**Problem to solve**: Please find every line in the records below that contains the word "computer", and copy it.

[Recorded data]
------------------------------------------------------------
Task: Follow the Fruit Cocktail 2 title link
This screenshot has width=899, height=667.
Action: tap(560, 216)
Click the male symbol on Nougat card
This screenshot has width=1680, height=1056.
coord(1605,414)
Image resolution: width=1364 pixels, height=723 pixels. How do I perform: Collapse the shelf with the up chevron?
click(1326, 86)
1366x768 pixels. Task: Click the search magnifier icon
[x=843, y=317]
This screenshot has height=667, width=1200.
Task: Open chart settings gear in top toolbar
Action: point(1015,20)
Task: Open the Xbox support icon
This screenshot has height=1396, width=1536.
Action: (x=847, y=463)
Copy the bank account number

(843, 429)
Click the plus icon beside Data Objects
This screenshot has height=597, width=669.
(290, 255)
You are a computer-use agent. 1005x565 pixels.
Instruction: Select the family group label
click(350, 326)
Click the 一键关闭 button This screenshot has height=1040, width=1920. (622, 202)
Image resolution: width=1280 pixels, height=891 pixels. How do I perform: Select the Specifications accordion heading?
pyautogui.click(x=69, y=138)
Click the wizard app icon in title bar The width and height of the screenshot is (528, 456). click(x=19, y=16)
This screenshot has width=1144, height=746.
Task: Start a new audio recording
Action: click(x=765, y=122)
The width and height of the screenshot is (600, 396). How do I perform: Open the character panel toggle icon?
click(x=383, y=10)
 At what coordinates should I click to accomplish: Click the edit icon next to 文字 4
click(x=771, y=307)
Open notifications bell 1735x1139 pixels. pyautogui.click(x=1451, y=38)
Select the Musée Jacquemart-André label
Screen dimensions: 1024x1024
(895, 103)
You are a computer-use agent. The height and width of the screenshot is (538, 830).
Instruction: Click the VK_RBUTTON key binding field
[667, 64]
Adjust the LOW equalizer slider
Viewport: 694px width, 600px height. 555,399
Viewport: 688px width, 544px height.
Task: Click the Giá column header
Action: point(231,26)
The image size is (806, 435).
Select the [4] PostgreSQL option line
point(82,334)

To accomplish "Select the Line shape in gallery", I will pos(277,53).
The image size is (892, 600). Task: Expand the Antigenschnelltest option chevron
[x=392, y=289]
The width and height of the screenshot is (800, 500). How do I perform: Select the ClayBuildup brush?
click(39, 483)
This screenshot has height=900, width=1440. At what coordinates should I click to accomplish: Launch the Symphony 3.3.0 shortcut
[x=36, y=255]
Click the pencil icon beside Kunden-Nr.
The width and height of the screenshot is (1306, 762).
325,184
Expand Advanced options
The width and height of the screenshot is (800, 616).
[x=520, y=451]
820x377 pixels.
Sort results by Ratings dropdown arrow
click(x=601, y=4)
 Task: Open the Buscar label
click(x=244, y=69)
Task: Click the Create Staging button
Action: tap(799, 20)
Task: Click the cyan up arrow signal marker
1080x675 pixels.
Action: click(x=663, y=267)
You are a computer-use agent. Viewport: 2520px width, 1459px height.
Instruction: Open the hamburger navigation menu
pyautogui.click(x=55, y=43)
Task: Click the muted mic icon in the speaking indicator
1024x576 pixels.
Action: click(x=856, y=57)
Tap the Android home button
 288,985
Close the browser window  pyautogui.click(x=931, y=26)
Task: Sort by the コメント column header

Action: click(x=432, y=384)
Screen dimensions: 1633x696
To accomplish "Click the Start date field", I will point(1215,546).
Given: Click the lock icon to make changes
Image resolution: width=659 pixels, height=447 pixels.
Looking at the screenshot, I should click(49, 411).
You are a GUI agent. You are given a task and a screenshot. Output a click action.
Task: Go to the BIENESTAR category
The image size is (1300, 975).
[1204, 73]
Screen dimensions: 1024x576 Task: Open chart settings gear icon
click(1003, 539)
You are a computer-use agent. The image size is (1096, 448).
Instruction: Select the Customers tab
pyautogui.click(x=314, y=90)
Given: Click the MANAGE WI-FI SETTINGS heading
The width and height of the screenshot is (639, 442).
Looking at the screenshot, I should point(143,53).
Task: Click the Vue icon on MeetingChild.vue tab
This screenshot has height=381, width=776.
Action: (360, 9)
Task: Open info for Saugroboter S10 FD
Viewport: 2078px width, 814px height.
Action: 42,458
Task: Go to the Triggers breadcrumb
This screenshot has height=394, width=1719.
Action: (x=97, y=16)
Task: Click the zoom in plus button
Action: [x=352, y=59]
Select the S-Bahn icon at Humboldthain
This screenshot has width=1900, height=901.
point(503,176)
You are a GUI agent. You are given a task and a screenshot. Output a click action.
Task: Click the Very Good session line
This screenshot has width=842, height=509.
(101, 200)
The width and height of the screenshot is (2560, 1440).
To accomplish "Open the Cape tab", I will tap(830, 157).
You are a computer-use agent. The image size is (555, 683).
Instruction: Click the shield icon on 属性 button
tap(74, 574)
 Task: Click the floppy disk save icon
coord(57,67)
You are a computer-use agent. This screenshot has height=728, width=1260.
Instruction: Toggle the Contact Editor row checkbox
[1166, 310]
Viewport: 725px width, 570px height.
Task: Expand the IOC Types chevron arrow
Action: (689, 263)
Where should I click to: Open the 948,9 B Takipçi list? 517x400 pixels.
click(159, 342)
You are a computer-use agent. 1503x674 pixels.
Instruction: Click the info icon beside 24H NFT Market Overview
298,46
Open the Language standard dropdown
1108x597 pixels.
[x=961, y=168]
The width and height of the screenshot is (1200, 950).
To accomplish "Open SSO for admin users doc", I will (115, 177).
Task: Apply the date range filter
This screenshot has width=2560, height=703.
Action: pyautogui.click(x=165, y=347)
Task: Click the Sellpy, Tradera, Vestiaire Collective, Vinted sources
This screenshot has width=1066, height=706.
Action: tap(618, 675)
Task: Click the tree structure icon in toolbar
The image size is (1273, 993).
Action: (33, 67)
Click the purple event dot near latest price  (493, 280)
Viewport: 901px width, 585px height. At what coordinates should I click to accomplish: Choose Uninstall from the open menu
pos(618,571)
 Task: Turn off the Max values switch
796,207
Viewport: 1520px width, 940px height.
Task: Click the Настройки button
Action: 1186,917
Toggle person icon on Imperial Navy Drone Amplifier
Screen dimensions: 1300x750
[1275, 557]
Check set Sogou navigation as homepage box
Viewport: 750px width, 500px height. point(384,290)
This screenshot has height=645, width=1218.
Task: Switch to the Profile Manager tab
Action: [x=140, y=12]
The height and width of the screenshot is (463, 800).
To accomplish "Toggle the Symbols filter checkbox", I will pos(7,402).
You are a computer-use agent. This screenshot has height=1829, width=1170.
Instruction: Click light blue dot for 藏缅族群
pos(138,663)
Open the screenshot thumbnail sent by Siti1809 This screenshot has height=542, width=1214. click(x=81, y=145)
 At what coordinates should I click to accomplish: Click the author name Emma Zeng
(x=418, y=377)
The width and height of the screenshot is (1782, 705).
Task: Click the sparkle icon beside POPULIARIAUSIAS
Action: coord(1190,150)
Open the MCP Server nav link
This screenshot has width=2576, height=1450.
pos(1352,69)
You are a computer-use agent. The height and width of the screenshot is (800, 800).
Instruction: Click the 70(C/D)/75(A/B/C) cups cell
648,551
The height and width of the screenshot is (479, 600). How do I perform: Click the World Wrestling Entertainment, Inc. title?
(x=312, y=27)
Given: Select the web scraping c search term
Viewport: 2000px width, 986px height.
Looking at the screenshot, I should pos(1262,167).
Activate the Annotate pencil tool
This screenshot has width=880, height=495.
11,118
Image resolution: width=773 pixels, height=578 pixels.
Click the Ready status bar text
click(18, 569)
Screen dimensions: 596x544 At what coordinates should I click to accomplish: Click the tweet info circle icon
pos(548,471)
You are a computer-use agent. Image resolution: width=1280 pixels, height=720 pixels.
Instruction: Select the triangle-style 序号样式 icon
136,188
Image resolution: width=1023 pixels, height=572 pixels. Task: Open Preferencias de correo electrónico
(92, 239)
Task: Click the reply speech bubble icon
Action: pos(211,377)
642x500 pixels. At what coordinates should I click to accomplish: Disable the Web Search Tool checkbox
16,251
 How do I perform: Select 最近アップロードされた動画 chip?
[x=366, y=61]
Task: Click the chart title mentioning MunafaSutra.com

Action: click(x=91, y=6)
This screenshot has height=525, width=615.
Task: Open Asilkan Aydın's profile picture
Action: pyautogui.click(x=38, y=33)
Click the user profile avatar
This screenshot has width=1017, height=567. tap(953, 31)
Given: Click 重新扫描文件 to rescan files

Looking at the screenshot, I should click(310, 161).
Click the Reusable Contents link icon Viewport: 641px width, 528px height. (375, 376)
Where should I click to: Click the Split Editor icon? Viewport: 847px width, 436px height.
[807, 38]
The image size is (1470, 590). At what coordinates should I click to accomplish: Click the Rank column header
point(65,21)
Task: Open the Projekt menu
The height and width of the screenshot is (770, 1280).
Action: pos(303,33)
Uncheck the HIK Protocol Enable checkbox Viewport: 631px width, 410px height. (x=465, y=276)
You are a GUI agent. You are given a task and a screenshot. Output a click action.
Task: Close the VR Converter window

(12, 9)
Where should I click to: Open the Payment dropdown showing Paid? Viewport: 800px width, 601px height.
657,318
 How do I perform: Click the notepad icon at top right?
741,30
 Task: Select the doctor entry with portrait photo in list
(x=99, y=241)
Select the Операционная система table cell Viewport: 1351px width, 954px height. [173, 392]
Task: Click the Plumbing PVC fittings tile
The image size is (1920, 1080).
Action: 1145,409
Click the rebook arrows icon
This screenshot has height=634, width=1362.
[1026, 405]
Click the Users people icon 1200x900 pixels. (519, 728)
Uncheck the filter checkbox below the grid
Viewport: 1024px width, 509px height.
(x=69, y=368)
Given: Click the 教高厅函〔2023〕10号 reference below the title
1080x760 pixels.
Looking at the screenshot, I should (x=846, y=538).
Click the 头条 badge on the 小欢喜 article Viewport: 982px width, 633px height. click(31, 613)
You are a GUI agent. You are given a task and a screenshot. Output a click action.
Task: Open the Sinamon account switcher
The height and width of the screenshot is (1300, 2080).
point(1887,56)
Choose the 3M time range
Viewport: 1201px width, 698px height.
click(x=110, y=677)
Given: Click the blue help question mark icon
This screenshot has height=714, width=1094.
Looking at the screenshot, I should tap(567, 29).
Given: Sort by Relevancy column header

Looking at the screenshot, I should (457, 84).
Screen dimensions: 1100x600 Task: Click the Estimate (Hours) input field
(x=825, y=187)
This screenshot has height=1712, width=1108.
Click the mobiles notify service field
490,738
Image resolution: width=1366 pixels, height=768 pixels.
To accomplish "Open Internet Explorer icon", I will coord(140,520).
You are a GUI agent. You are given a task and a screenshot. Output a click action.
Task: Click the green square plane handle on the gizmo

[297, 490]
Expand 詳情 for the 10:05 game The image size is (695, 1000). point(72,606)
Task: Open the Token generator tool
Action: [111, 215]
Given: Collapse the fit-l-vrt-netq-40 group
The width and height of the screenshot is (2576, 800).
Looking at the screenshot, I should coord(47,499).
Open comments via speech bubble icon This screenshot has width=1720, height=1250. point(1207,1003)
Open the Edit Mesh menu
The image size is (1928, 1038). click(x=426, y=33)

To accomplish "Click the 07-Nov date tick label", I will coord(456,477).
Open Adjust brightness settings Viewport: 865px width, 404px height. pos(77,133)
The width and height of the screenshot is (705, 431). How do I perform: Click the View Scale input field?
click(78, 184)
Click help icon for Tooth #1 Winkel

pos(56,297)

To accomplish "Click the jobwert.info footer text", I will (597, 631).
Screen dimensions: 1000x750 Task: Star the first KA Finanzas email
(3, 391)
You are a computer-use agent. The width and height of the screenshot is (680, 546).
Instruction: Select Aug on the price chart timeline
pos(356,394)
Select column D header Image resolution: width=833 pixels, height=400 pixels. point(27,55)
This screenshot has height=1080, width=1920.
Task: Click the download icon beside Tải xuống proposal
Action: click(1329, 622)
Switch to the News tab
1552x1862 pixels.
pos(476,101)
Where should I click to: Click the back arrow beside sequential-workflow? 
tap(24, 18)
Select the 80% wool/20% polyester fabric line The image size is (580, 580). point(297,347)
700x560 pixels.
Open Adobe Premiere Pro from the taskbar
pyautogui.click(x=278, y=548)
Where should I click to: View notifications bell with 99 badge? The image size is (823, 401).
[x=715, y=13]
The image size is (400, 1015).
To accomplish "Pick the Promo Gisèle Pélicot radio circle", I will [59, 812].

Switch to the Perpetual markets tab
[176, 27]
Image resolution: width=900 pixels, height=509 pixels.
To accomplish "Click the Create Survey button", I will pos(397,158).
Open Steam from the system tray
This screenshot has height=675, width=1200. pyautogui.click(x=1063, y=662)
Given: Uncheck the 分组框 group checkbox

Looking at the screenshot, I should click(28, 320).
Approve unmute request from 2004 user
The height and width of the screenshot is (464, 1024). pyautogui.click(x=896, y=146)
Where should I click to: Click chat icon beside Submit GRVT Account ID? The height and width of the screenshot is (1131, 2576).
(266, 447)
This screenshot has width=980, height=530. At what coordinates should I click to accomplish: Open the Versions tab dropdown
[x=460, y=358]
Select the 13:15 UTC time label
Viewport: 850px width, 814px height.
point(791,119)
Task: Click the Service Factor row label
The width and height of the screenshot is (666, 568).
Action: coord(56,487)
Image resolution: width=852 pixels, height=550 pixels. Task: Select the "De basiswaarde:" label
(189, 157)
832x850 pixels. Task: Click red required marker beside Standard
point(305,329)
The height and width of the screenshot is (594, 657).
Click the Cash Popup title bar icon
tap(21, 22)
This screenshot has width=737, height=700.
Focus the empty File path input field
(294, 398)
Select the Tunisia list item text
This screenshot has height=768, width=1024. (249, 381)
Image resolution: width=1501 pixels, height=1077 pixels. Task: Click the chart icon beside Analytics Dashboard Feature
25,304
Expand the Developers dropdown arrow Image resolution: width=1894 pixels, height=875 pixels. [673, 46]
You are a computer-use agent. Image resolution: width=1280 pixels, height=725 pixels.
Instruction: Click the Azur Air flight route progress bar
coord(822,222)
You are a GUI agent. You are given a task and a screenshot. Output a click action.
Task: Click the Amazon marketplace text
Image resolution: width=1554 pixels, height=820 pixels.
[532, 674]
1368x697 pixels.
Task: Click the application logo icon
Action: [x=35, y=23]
------------------------------------------------------------
**Result of the exercise**:
You are a computer-use agent. 1005x565 pixels.
You are a computer-use agent. The height and width of the screenshot is (538, 830).
You are a computer-use agent. Viewport: 2520px width, 1459px height.
You are a computer-use agent. The image size is (1096, 448).
You are a computer-use agent. The image size is (555, 683).
You are a computer-use agent. This screenshot has height=728, width=1260.
You are a computer-use agent. 1503x674 pixels.
You are a computer-use agent. This screenshot has height=1829, width=1170.
You are a computer-use agent. The height and width of the screenshot is (800, 800).
You are a computer-use agent. Image resolution: width=1280 pixels, height=720 pixels.
You are a computer-use agent. The width and height of the screenshot is (680, 546).
You are a computer-use agent. Image resolution: width=1280 pixels, height=725 pixels.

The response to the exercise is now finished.